Over the holiday break, I had a rather enlightening conversation with an old family friend. From the beginning of our friendship many years ago, he was a hard-working, honest, good guy, from a really good family. Sadly, everything he and his family did seemed to go wrong. 

I remember having several conversations when we were younger in which he joked that he and his family were cursed because no matter how hard they worked or strove, nothing quite seemed to work out for them. They didn’t think it was something evil like demonic oppression or a voodoo curse, but rather like a dark cloud that hovered over them. Or, perhaps God just hadn’t blessed them to be particularly fortunate, or He had ordained them to be downtrodden. At the time, being kind of young and naïve, I just assumed his talk was a joke, and that it was his way of making light of the areas where he thought they had fallen short. In hindsight, I should have thought deeper, because in these past conversations, he had revealed to me that his family actually openly discussed whether there was a curse on them.

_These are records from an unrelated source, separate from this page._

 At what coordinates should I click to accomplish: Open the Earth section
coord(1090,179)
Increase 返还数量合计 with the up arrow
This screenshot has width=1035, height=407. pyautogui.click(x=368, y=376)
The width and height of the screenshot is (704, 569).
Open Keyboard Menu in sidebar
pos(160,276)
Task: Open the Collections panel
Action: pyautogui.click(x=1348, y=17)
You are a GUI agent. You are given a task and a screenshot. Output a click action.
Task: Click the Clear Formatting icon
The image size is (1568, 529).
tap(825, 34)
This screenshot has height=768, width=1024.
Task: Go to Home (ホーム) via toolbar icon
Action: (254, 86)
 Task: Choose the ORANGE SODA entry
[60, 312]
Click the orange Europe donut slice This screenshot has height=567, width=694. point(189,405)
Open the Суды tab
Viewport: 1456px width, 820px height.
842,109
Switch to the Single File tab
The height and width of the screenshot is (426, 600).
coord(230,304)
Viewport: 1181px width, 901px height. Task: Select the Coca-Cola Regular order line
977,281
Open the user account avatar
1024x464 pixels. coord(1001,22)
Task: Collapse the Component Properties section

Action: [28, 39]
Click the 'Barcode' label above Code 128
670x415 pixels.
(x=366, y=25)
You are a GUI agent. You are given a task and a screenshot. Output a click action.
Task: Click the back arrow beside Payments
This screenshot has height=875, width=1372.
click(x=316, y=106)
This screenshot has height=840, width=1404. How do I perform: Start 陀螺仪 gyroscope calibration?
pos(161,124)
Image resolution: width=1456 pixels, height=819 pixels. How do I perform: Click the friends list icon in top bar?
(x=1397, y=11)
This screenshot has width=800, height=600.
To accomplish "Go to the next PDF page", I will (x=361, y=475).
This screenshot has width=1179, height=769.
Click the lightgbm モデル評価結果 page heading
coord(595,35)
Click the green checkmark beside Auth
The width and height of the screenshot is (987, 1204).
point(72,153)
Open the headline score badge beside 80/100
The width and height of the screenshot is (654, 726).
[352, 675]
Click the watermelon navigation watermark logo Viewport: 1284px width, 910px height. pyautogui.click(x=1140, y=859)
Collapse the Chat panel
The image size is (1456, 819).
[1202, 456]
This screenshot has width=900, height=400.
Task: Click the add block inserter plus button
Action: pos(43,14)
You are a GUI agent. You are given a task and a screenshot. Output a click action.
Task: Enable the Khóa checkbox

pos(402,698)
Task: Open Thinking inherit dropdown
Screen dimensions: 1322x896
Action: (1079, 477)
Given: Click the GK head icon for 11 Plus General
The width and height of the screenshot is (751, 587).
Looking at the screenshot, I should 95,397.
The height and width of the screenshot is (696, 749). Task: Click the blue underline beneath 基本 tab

So, during our recent conversation, he outright told me—not as a joke, but as an earnest statement and belief—that he thought the curse was real, and he asked my opinion on the matter. Well, I have given much thought in recent years to optimism and trying to create opportunities to improve one’s life, but I had never had someone expressly tell me (and in such stark terms) that they were cursed.


As I thought about it, I started by saying, “No I don’t believe in curses.” I continued by explaining that no matter who you are, there will be negative and sometimes horrible things that happen to you and your family; that is just part of life, and in and of itself doesn’t prove that you (or anyone, for that matter) are cursed. Instead, you need to understand that life can often be hard, and for some reason there had to be some deeper and positive reason, or outcome for their struggles.

What I told him next is the thought I want to share with you today, and that is: Once you believe you are cursed, or that God has somehow singled you out, then you might as well actually be cursed. If you don’t believe that you can change your situation, or that good actions and decisions won’t have a positive impact on your life, then it doesn’t matter what you do or don’t do. That mindset leads to a situation in which you don’t value the options, decisions, or actions that are available to you. And once you have reached this point in your life, then you don’t put effort into your decisions. How can you have a successful conclusion if you never take action on something that may lead to success?


In short, why put time, effort, and consideration into something if it makes no difference in the end? Or, put another way, if you believe the outcome will be negative, then negativity is a given.


My mind has rehashed this conversation numerous times because it hit home to me, not because I walk around constantly feeling cursed, myself, but from time to time, when feeling discouraged or feeling like things aren’t going my way, question why this has happened, or what did I do to deserve this. It was a realization talking with an old friend just how wrong those feelings and considerations are and how destructive they can be.


I know my friend and I are not alone in sometimes feeling that the world is against us, and I suspect most of us feel this way from time to time, so I hope my revelations can offer some inspiration and some rationale to realize it's not.